Of the patients with BCOM who were treated with bilateral surgeries, 35.9% of the cases had postoperative PTA-ABGs within 20 dB in the first operated ears and 33.3% in the second operated ears, and these values were approximately the same as the results reported by Glasscock, et al.8) In addition, 43.5% of the patients displayed socially acceptable hearing postoperatively in the first operated ear if and 46.1% in the second operated ear if we set 40 dB as a socially acceptable hearing level.7,9,10,11)
When worse hearing ears undergo surgery first, and if those ears do not improve to the point that they are the better hearing ears postoperatively, the subjective hearing gain of the patients with BCOM will not be as great as surgeons believe. For otologists, it is important to evaluate the hearing thresholds of both ears together in cases of BCOM because the degree of hearing impairment mainly depends on the differences of hearing thresholds between the better hearing ears and the worse hearing ears. Thus, minimizing the degrees of hearing impairment after evaluating hearing thresholds in both ears together is a more rational treatment strategy for producing better hearing improvement results.6,10,11,12)

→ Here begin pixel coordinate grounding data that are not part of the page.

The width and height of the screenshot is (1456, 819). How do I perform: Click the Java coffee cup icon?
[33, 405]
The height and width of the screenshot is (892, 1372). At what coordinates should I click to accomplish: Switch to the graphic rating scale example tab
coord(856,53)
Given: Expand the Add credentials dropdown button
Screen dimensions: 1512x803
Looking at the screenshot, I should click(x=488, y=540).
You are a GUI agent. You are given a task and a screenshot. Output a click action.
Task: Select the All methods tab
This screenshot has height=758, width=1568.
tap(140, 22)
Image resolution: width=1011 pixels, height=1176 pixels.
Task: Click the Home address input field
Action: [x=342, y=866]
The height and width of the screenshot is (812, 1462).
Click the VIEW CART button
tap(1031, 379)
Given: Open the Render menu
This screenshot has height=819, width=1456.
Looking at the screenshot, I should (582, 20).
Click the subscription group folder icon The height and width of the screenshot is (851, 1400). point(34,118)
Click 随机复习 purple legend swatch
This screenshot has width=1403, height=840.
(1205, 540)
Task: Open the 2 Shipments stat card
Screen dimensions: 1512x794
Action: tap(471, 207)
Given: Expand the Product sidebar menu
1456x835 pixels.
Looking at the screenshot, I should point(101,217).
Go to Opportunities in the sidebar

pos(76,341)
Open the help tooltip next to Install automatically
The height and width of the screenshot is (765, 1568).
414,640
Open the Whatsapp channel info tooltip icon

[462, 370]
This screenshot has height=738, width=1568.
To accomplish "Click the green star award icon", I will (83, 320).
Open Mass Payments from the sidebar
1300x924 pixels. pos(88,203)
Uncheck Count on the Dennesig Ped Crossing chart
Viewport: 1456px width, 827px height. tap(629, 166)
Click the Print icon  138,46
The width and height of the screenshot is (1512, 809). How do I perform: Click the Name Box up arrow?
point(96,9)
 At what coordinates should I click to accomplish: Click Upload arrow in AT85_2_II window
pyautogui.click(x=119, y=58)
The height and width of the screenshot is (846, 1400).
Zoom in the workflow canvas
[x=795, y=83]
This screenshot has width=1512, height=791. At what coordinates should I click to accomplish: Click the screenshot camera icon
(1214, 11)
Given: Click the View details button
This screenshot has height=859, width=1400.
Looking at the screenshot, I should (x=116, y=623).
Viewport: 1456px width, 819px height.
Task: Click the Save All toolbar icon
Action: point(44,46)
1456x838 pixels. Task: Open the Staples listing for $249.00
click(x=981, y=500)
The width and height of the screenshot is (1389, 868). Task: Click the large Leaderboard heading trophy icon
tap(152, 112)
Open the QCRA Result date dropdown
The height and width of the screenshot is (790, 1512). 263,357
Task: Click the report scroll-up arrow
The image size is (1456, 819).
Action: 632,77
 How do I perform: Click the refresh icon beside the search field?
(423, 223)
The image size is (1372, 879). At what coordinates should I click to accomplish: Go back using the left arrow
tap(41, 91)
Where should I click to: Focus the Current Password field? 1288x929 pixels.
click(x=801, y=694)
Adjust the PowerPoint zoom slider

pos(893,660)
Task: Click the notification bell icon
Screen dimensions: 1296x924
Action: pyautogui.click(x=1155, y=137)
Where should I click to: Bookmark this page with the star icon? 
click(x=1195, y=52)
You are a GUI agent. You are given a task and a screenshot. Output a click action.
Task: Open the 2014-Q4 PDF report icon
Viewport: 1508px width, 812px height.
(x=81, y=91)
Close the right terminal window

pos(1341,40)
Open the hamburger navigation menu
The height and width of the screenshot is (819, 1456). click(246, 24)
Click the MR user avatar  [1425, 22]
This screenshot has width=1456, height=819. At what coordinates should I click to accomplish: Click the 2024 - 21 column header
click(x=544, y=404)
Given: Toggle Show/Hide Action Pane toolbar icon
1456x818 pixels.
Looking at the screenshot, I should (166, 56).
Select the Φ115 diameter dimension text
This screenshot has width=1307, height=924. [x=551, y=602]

It is well known that 'The Belfast rule of thumb'7) and 'Glasgow Benefit Plot'9) are useful methods in evaluating the results of hearing gain after surgical treatments. According to the 'The Belfast rule of thumb', when patients have air-conduction PTA thresholds within 30 dB in both ears after surgeries or present postoperative interaural differences within 15 dB, the patients are likely to derive significant benefits in hearing improvements. For the Glasgow Benefit Plot, preoperative and postoperative plots of the air-conduction PTA thresholds in both ears are used, and postoperative hearing improvements are evaluated. The authors applied 'The Belfast rule of thumb' to the data in this report and found that only 19% of the patients achieved air-conduction PTA thresholds within 30 dB in both ears postoperatively. The percentage is somewhat poorer compared with those obtained from studies on UCOM, and the varying degrees of severity in ossicular lesions and diversity in surgical treatment methods can explain this difference. In addition, there were only 5 patients with unilateral cholesteatoma and 5 with bilateral cholesteatoma of the 39 bilateral surgical cases. Although a larger study is most likely needed to verify these results, in BCOM cases, it is considered to be difficult to achieve successful bilateral hearing gains sufficient for the patients to perceive subjective hearing improvements (Fig. 2).